Karamchedu Massacre
For a pride of backstabbed lions
"Dear, you left holding your head in shame as you couldn't live in a cruel world where the sons of immoral birth live?" (Sri Sri Mahaprasthanam)
Sometimes poets can intuit
wolf-paws sneak into the den
of sleeping lions but die many
times before their death.
Man! You wash your buffalo in
clean water you call untouchable;
Slur my lame brother,
bull whip a sister and
call it heroism and
your birth, a noble one;
You blame our fair protest
as a low defiance against
an upper caste “honor.”
You secretly commune
for a final solution your
ruling landlords and
movie magnates fund with
your Chief godfather's approval!
Brothers!
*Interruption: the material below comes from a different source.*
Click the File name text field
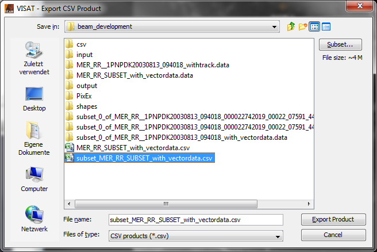 [x=195, y=219]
You should've given
the time and place and come
in a broad daylight like men to
see what a pride of lions could do.
Instead you wrapped your
soft spines in machetes and
axes and spearheaded your
spite for an ignoble cause in
the secret hour of darkness
to steal the light away from the
humility of our thatched happiness
while we were still asleep dreaming
a sun at our doors, we still struggle
every day to keep the wolf away from.
You looted the green fields
from the earth of our bodies
and the natural shadows
that sheltered our history that
knows the secrets of your birth.
The feet of your drunken pride
and burning envy danced
on our mangled bodies
in the rice fields like vultures
dragging away the entrails
of future out of our bellies
raped the honor of
our sentiments and
amputated our arms
that shouldered the
palanquins of your pride.
Do you remember
how we watered
our own lands you
grabbed for your
rice fields fragrant
of our red sweat
and the same aroma of
the food you dine in your
silverwares
You know how you stabbed
in our backs that bore the
honor of Karamchedu
and watered the glorious
roots of its history while you
still lay tired in your beds?
Do you see the bright grains
of our hardened blood that
groans in your fields like Abel's?
A veteran actor comes
with a Gandhian face
and sheep's clothing, to pay
a consoling visit making our
moaning graveyard his stage
for proficient crocodile tears
to those slit-throated doves.
My raped sister swallows
the spit of our boiling anger
back into her bleeding throat
because the blindness of
your hardened conscience
cannot see the pain.
Author: Sreekanthe Kopuri
On OMPJ | Website
Photo Credit: Chaitanya Chunduri on Unsplash
On July 17, 1985, a rich community of landlords massacred dalits in Karamchedu village of Andhra Pradesh state in India. The provocation for the violence came from a trivial incident in which a Dalit boy objected to a boy from upper caste soiling the water tank where Dalits drew their drinking water. The landlords felt that their caste-supremacy was challenged by the Dalits, who were perceived as “untouchables” and “nobodies.”